La véritable réflexion relative à l’enseignement de la littérature (du moins si l’on vise plus haut que l’obtention du baccalauréat, devenue une plaisanterie flaubertienne, et si l’on garde à l’esprit l’ambition d’aider humblement à former des hommes) consiste à s’interroger sur la légitimité, dans un cadre qui, en grande partie, la nie, d’une création de l’imagination humaine vouée dès sa naissance tout à la fois à l’exil et à la souffrance (une souffrance transférée, mais sans remède, les happy end étant d’une rareté probante). Quand bien même on lui assignerait une finalité heuristique (apprendre à penser, à sentir, à juger) et une fonction citoyenne (en confondant parfois le discours sur la liberté avec l’exercice de la liberté, laquelle n’est pas toujours conforme – sinon conformiste), il faut bien convenir qu’elle a du mal, pour tenir son rôle, à se mouler dans un costume aussi mal taillé pour elle qu’est l’École. Au fond, quel écrivain a écrit pour celle-ci ?

Il est pitoyable au demeurant qu’on se rabatte sur ce corpus apparemment au-dessus de tout soupçon (à condition d’évacuer des fragments douteux, qui conduiraient immanquablement, aujourd’hui, à la correctionnelle) qu’est la littérature des Lumières, laquelle était aussi intolérante (de cette intolérance qui ne se sait pas, la pire de toutes) que celle qu’elle voulait détruire.

Certaines déclarations présentent en effet le cours de littérature comme une séance de catéchisme (républicain).

Je pense que c’est trahir, et la littérature, et, d’une certaine façon, l’École.

Pour revenir à cet homme futur dont nous sommes les pédagogues, bien malin peut préciser quel il sera. Et d’ailleurs en savons-nous plus sur ce qu’il est maintenant, sur ce que sont ces adolescents dont on nous confie ce qui existe de plus précieux chez un être, la sensibilité et l’intelligence ? Qui mesurera l’écho, même lointain, provoqué au fond de sa mémoire affective, au tréfonds de son cœur, de tel texte, de tel vers, de telle situation dramatique mettant en prise un destin ? Le moins que l’on puisse affirmer est que nous n’en savons rien, et que, par analogie, nous ne pouvons sonder que notre propre expérience.

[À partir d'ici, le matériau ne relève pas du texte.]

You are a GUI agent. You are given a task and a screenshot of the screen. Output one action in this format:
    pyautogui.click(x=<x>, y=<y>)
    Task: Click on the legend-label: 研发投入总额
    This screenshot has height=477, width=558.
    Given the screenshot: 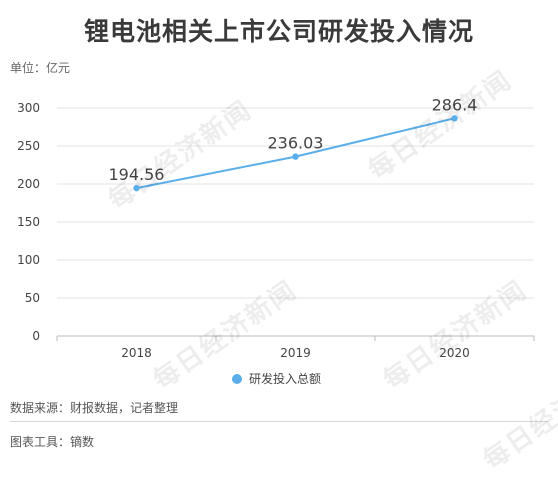 What is the action you would take?
    pyautogui.click(x=286, y=379)
    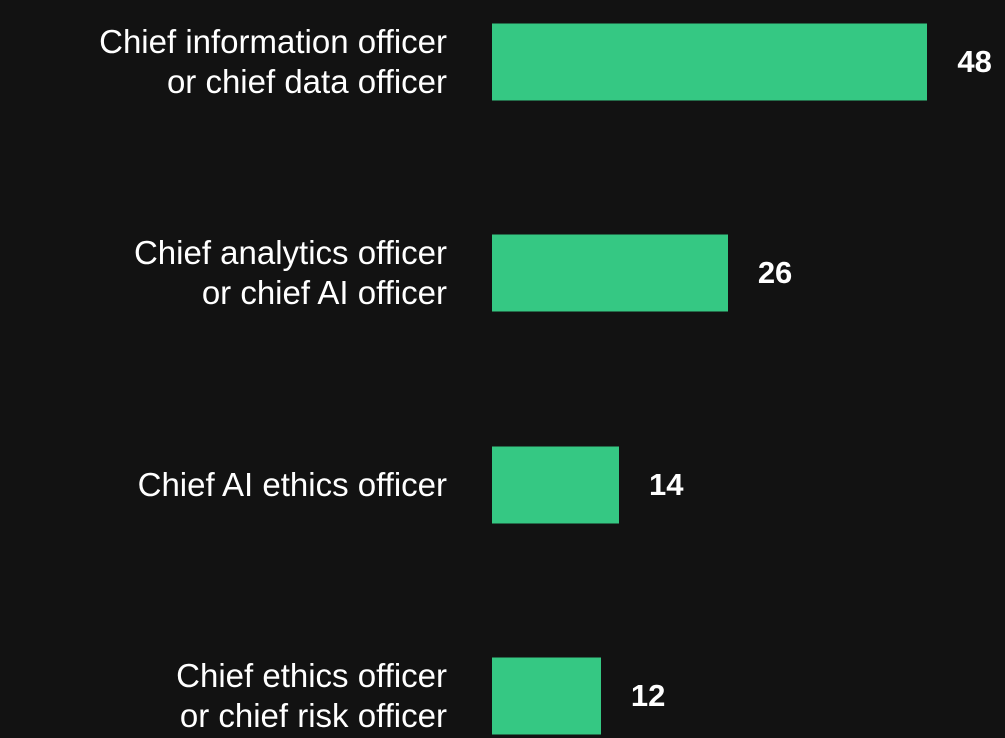 The image size is (1005, 738). I want to click on category-label: Chief AI ethics officer, so click(292, 484).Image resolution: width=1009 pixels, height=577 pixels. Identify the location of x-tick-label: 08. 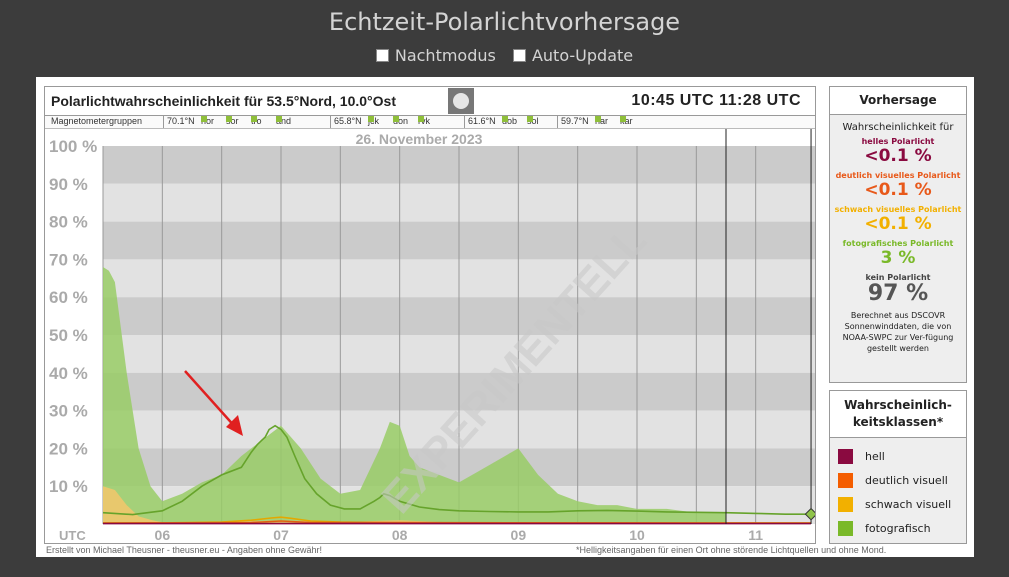
(400, 535).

Peut-être une page de Rabelais se pare-t-elle, confusément, d’un rais de lumière ? Peut-être un rythme mélodieux hante-t-il une oreille, même un peu sourde, et qu’au hasard de la vie on le rencontre dans un sonnet oublié de Du Bellay ? Peut-être la fidélité humblement orgueilleuse de la Princesse de Clèves resurgira-t-elle devant un choix crucial au détour de notre vie ? La nature humaine est opaque, complexe, parcourue de sources inavouées, secrètes, parfois merveilleuses. Elles sont bien surprenantes alors, ces injonctions programmatiques, savantes ou non, qui tombent comme du Sinaï, pareilles à un pédagologue. Il serait tellement simple, d’obéir à des commandements !

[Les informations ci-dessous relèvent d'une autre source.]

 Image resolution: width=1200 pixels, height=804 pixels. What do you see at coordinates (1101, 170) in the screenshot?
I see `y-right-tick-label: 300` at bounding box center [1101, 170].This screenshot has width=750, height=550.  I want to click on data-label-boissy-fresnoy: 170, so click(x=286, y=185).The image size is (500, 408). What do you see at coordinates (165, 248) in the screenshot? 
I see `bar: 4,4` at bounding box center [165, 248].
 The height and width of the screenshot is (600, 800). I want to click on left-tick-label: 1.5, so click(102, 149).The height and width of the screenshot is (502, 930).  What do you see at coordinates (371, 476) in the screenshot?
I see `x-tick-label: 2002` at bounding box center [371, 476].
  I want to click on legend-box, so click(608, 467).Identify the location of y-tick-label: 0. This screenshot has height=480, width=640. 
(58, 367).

Les œuvres sont des rencontres. Comme les êtres humains, la multitude de celles qui présentent un grand intérêt est innombrable, surtout dans notre littérature, dont nous pouvons, sans être chauvins, être fiers (je dis cela, qui est presque provocateur, car il est de bon ton de dénigrer la France, et qu’il faudrait parfois lui rendre justice). La liberté du choix doit être absolument sauvegardée, et laissée à la conscience, au goût et aux exigences du professeur. On n’enseigne bien que ce que l’on aime profondément. Et les questions posées à l’élève, on se les a déjà posées, et on se les pose encore et toujours. Plus qu’un problème méthodique, l’enseignement relève de l’éthique.

Je n’ai pas dit de la morale, ou bien s’agit-il de cette morale supérieure, qui ennoblit, qu’évoquait Baudelaire méditant sur Edgar Poe.

Les objectifs formels du programme, objets d’études, registres, genres etc. ne sont au fond que détails pour qui désire aller à l’essentiel. Il n’est certes pas gênant d’identifier le tragique, ou ce qu’entraîne la structure épistolaire d’un roman. L’essentiel est bien sûr la substantifique moelle, la vision qu’implique l’œuvre, le vertige du risque qu’inclut toute aventure humaine. C’est par là qu’on peut toucher les jeunes gens, même matraqués par l’abjecte société de consommation actuelle. Et surtout parce que cela.